I competed in the atlatl world championships once (a very long time ago) and formerly studied Paleolithic archaeology, and I can assure you there are possibly up to several dollars on the table for the taking.

posted by Mr. Bad Example at
Epony... yep.

posted by Special Agent Dale Cooper at 2:40 PM on May 13, 2021 [3 favorites]


Humans have only been sitting down for fifty years.
posted by turbid dahlia at 3:21 PM on May 13, 2021 [5 favorites]


Humans have only been sitting down for fifty years.


1971 was a heck of a year for technical innovations: the personal computer, the microprocessor, the floppy disk, the pocket calculator, email, and sitting.
posted by darkstar at 11:45 PM on May 13, 2021 [7 favorites]


I think part of the disconnect when talking about computer related injuries vs weaving, hard labor, etc. is that computer work *looks* easy.
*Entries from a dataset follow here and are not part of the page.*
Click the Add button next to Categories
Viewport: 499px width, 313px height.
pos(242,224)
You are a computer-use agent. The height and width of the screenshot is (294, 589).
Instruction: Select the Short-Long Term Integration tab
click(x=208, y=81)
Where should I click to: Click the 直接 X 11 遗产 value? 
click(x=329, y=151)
In a lot of the world programming is culturally considered to be women’s work, as it once was in North America, for the reasons of appearance you’re describing. Periods of prolonged, careful attention, done indoors, alone or in small groups… Superficially, it looks a lot like knitting or sewing.
posted by mhoye at 4:08 AM on May 14, 2021 [1 favorite]
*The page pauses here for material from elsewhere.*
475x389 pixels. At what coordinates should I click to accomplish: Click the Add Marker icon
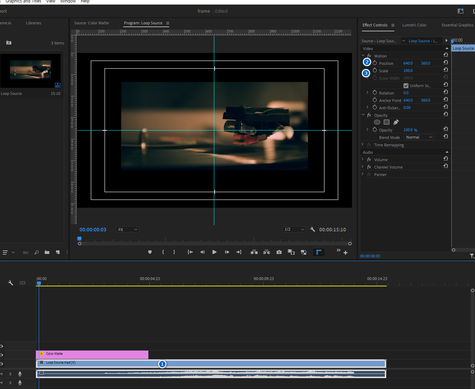[150, 252]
Or typing. I am envisioning the stereotypical 1920s-1950s secretarial pools in which dozens of women were arrayed in neat rows at their desks typing up memos, of course for the menfolk who made the decisions.

It's interesting how the "administrative secretary" transitioned from being "men's work" to "women's work" in the early 1900s when so many men went off to fight WWI. Kind of like how factory work opened up to women in WWII.
posted by darkstar at 9:48 AM on May 14, 2021


I think part of the disconnect when talking about computer related injuries vs weaving, hard labor, etc. is that computer work *looks* easy. Hell, it should be easy. You're working a modern work week, you're seated, you're using devices that were designed for people rather than mechanical advantage, you lift nothing over a pound, you're in a climate controlled cubical (or in the comfort of your own home), etc.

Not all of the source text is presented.